推しの配信者は新人バイトでした

・作

私にとって唯一の趣味が、ケイ君という男の子のラジオ配信を聞くこと。そんなある日、職場に新人バイト君が入ってくる。圭君という名前で、声もケイ君と同じ。ずっと聞いていたあの人が目の前にいる。そう思ったら…私は我慢ができなくなってしまった。

「よろしくお願いします、圭って言います」

職場で新人バイト君の声を聞いた瞬間に、ドキッとする。

なぜなら、私がここ2年間毎週聞き続けているラジオ配信者の声に、そっくりだから。

少し低くて、優しそうな声。

しかも、その配信者の名前はカタカナでケイ君だ。

まさか、まさかだよね…。

ただの偶然だよね?

でも、声を聞けば聞くほど、圭君の声はケイ君に似ている。

気になって、ドキドキして、仕事に集中できない…。

そんなある日、配信の中でケイ君がバイトを始めたという話をしていた。

バイトの内容も、ピッタリ合っている。

やっぱり、圭君はケイ君なんだ…。

でも、違う。

私はケイ君の配信が好きなだけなんだから、好きな人のプライベートに関わってはいけない。

そう思っていたのに…。

*****

「先輩って、俺の配信見てますよね」

「え!」

ある日いきなり聞かれてびっくりしてしまった。

誰もいないオフィスで、思いきり気が動転。

手に持っていた書類を落としてしまった。

こんなの、イエスだって言ってるようなもの…。

「やっぱり。

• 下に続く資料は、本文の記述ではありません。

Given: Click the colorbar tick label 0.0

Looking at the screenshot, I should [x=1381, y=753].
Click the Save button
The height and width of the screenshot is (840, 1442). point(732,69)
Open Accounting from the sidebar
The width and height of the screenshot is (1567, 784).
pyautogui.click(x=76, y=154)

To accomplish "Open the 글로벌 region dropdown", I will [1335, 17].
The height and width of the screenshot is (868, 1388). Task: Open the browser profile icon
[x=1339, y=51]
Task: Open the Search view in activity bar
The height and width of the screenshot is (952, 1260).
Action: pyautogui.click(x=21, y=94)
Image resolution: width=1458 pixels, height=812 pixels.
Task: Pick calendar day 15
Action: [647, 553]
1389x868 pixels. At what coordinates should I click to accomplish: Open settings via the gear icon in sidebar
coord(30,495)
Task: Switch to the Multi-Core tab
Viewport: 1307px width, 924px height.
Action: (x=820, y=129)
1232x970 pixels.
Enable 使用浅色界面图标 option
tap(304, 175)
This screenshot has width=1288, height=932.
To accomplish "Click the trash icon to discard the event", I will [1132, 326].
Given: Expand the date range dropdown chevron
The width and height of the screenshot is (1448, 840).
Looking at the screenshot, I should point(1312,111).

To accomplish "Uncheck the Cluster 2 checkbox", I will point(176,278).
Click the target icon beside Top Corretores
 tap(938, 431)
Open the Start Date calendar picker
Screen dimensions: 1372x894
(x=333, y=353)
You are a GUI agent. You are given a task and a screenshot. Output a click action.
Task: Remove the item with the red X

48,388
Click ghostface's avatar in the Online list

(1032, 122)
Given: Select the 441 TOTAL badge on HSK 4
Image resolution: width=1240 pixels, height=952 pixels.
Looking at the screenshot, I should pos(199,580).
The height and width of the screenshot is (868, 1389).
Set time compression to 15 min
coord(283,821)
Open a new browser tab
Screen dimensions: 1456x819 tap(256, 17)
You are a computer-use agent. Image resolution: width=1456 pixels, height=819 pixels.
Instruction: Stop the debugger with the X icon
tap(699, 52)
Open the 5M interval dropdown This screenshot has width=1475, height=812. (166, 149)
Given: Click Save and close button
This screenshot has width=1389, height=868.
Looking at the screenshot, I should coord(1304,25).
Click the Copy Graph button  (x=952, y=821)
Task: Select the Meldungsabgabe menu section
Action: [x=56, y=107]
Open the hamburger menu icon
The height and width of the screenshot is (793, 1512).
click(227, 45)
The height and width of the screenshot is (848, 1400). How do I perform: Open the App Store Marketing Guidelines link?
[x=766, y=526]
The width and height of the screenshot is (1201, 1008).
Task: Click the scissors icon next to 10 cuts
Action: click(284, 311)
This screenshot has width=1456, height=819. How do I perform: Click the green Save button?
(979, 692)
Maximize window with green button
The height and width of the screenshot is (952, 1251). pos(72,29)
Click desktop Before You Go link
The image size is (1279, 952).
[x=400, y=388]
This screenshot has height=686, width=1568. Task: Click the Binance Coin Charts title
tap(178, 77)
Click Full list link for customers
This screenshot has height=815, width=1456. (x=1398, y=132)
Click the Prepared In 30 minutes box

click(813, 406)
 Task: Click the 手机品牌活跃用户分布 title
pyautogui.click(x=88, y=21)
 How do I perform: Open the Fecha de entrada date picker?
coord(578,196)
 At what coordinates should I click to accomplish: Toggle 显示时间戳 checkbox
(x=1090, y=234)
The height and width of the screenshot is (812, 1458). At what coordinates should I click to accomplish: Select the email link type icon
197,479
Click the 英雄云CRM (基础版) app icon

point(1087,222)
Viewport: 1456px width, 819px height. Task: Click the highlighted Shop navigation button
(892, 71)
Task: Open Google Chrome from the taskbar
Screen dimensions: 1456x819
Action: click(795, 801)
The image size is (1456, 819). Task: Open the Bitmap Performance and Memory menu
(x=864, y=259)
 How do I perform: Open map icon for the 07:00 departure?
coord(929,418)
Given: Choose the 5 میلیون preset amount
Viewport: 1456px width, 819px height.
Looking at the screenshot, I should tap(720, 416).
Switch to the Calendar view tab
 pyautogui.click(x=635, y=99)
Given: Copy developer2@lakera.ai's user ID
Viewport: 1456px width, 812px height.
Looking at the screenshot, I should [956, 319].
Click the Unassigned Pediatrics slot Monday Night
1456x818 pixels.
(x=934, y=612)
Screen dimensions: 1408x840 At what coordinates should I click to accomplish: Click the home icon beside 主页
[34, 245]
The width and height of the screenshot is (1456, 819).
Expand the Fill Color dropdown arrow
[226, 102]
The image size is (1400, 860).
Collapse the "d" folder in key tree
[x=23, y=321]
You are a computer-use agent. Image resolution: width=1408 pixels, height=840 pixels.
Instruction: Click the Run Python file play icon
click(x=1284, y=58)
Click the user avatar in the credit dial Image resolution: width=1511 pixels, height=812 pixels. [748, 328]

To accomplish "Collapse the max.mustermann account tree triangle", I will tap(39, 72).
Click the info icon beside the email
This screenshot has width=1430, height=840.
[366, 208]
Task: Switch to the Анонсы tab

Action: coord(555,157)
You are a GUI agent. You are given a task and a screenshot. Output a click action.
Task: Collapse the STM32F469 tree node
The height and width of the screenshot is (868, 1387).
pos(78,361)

先輩、俺が近づくと焦るし。それに、スマホの画面見えちゃったんです。配信アプリの画面が出てた。俺のページ」

「あ、えっと…」

「多分、名前は手紙ちゃん」

「な、なんでわかるの?」

「よく先輩が休憩中に読んでる本、手紙ちゃんのお気に入りの作者さんだから。なかなか見ない作者さんでしょ?」

「あ…」

胸がぎゅっとなる。

覚えていてくれたことがうれしい。

「実物の俺ってどうですか?」

「あの、想像していたよりも、ずっとカッコイイと思う…」

「手紙ちゃんは想像通りだった」

「え?」

「いつも穏やかで優しいコメントくれるから、どんな人なんだろうってずっと思ってた」

「そんな…」

「バイト始めて、先輩のことすごくいいなって思って」

「え?」

「だから、先輩が手紙ちゃんなの、すごくうれしい」

よくわからない。

今、何が起きてるんだろう。

「手紙ちゃんが好きなのは、配信者としての俺ですよね。毎回放送来てくれてるし」

「う、うん」

「じゃあ、先輩は?先輩は、俺のことを好きになってはくれませんか?」

「それ、どういう意味…?」

「ハッキリ言います。先輩が好きです。俺と付き合ってもらえませんか?」

「え…え?」

体がふわふわする。

私はずっとケイ君が好きだった。

でも一緒に仕事をしていく中で、いつの間にか圭君のことが好きになっていたから…。